Description
Capture the vibrant flavors of a sushi bar without the rolling. This deconstructed bowl pairs a savory mirin-ginger vinaigrette with fresh vegetables, creamy avocado, and hearty brown rice for a satisfying, plant-powered meal.
Ingredients
For the Bowls
- 1 ½ cups cooked short-grain brown rice (cooled)
- 1 ½ cups shelled edamame (thawed)
- 1 small avocado (approx. 150g, cubed)
- ¾ cup shredded carrots
- ¾ cup thinly sliced radishes
- ¾ cup toasted nori sheets (crumbled or cut into strips)
For the Mirin-Ginger Vinaigrette
- 2 tbsp low-sodium soy sauce (or tamari)
- 2 tbsp rice vinegar (unseasoned)
- 1 tbsp mirin
- 1 tbsp toasted sesame oil
- 1 tsp freshly grated ginger
For Garnish
- 1 tsp toasted white or black sesame seeds
Instructions
- Shake the Vinaigrette: In a small screw-top jar, combine the low-sodium soy sauce, rice vinegar, mirin, toasted sesame oil, and freshly grated ginger. Seal the lid tightly and shake vigorously for 15–20 seconds until the mixture is well emulsified.
- Prepare the Crisp Vegetables: Using a vegetable peeler or grater, shred the carrots. With a chef’s knife, slice the radishes into thin, crisp rounds. Set aside.
- Ready the Creamy & Savory Elements: Just before serving, carefully cube the avocado. To prevent browning, you can toss it with a few drops of the vinaigrette. Crumble the toasted nori sheets with your hands into bite-sized pieces.
- Build the Foundation: Divide the cooled short-grain brown rice evenly, creating a base layer at the bottom of your three serving bowls.
- Artfully Arrange Toppings: Arrange the shredded carrots, sliced radishes, thawed edamame, and cubed avocado in distinct sections on top of the rice base.

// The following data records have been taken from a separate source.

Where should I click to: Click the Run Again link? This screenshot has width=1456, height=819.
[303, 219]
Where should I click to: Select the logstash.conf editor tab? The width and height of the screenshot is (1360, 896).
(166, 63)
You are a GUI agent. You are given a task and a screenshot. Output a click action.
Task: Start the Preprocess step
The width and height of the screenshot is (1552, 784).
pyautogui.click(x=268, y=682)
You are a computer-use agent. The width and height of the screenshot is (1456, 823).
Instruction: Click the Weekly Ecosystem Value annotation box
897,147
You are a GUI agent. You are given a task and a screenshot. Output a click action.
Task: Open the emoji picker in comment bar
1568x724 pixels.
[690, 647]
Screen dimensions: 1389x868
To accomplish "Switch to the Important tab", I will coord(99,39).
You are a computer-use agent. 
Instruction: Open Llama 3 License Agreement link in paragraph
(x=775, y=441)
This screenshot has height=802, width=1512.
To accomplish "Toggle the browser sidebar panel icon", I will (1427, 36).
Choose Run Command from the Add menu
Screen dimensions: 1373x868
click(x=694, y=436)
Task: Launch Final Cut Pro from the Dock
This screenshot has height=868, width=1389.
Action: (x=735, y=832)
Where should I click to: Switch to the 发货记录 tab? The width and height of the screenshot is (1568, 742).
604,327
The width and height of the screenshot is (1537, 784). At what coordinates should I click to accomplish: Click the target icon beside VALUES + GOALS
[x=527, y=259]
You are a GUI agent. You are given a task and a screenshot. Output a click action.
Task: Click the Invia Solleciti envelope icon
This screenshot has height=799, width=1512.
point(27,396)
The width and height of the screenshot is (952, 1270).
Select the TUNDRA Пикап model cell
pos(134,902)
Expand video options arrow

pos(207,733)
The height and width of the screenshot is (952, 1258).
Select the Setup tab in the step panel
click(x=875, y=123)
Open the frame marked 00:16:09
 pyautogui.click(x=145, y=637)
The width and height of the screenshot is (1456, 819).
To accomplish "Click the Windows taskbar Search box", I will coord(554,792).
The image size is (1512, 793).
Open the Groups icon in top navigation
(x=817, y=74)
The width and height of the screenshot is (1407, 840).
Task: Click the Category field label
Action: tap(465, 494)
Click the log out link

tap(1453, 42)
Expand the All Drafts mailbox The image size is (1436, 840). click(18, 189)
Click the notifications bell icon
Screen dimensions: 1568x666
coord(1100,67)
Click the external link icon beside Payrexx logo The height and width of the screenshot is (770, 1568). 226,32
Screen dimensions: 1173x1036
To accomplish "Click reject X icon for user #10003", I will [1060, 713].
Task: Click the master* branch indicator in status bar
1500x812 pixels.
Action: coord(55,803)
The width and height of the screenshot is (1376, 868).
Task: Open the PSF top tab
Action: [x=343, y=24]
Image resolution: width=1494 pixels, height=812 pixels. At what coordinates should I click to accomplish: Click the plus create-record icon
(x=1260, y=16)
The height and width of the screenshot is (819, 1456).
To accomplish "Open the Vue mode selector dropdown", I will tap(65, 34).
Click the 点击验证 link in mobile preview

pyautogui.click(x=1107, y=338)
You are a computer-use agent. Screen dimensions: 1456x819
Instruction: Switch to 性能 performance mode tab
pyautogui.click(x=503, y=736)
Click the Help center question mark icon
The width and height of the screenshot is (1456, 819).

- Garnish and Serve: Drizzle the mirin-ginger vinaigrette evenly over each bowl. Finish by scattering the crumbled nori and a sprinkle of toasted sesame seeds over the top. Serve immediately.
Notes
- Make-Ahead Strategy: The vinaigrette can be prepared up to 4 days in advance and stored in the refrigerator. The rice and vegetables (except the avocado) can be prepped and stored in separate airtight containers for up to 2 days. Assemble and dress just before eating for the best texture.
- Ingredient Swaps: Feel free to substitute the brown rice with quinoa or cauliflower rice for a different nutritional profile. Sliced cucumber or bell peppers are excellent stand-ins for radishes.
- Protein Boost: While the edamame provides plant-based protein, you can also add baked tofu, seared tuna (for a non-vegetarian option), or a handful of chickpeas to each bowl.
Nutrition Facts (1 bowl): Calories: 367 kcal | Total Fat: 17 g (Saturated Fat: 2.5 g, Trans Fat: 0 g, Polyunsaturated Fat: 6 g, Monounsaturated Fat: 8 g) | Cholesterol: 0 mg | Sodium: 475 mg | Potassium: 710 mg | Total Carbs: 42 g (Fiber: 11 g, Total Sugars: 6 g, Added Sugars: 2 g, Net Carbs: 31 g) | Protein: 14 g | Calcium: 110 mg | Iron: 3.1 mg | Vitamin A: 2900 IU | Vitamin C: 14 mg
These values are approximate and may vary based on ingredients and preparation.